Data entries
══════════
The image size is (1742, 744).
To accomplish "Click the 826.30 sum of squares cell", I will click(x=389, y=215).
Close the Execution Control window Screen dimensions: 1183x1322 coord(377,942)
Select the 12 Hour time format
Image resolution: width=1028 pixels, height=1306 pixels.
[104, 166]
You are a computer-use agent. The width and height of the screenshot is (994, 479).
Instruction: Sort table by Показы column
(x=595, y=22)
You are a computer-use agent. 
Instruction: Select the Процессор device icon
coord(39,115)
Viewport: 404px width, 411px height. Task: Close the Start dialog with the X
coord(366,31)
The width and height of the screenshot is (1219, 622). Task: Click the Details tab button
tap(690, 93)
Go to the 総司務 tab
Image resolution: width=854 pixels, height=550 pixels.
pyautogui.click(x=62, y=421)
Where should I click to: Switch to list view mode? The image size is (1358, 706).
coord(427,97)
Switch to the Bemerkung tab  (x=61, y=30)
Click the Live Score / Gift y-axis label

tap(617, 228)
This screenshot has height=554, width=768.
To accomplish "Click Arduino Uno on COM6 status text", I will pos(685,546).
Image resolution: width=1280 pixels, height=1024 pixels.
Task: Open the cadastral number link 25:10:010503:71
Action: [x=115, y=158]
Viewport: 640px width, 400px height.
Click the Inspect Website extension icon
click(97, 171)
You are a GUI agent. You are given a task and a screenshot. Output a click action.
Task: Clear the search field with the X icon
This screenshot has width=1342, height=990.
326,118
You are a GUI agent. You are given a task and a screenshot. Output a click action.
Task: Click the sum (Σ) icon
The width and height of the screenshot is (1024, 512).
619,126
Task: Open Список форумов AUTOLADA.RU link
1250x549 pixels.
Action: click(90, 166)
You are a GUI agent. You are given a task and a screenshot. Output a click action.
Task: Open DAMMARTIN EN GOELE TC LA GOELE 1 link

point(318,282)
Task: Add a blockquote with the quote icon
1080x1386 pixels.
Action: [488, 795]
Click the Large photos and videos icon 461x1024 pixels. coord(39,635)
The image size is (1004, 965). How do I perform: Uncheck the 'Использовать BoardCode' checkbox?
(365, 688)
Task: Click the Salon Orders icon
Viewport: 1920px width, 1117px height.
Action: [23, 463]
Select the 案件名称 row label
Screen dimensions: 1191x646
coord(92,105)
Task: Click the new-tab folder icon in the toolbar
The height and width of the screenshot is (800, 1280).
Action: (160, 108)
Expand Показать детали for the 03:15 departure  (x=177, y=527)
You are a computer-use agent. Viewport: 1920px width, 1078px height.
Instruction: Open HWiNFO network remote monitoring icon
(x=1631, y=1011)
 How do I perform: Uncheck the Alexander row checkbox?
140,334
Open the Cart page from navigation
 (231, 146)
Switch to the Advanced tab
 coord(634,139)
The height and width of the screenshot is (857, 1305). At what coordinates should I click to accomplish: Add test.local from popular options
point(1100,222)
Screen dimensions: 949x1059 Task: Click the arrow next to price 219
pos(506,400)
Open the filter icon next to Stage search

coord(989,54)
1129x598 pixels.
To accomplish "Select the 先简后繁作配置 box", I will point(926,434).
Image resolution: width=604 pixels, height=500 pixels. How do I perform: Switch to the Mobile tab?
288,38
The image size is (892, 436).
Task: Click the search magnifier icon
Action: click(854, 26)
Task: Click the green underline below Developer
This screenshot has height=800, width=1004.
══════════
▶ _WHAT THE TASK ASKS_: What you retype should run from the first line of the entries above through the line containing "This screenshot has height=554, width=768.", exactly and in full.

▶ _RESULT OF THE EXERCISE_:
The image size is (1742, 744).
To accomplish "Click the 826.30 sum of squares cell", I will click(x=389, y=215).
Close the Execution Control window Screen dimensions: 1183x1322 coord(377,942)
Select the 12 Hour time format
Image resolution: width=1028 pixels, height=1306 pixels.
[104, 166]
You are a computer-use agent. The width and height of the screenshot is (994, 479).
Instruction: Sort table by Показы column
(x=595, y=22)
You are a computer-use agent. 
Instruction: Select the Процессор device icon
coord(39,115)
Viewport: 404px width, 411px height. Task: Close the Start dialog with the X
coord(366,31)
The width and height of the screenshot is (1219, 622). Task: Click the Details tab button
tap(690, 93)
Go to the 総司務 tab
Image resolution: width=854 pixels, height=550 pixels.
pyautogui.click(x=62, y=421)
Where should I click to: Switch to list view mode? The image size is (1358, 706).
coord(427,97)
Switch to the Bemerkung tab  (x=61, y=30)
Click the Live Score / Gift y-axis label

tap(617, 228)
This screenshot has height=554, width=768.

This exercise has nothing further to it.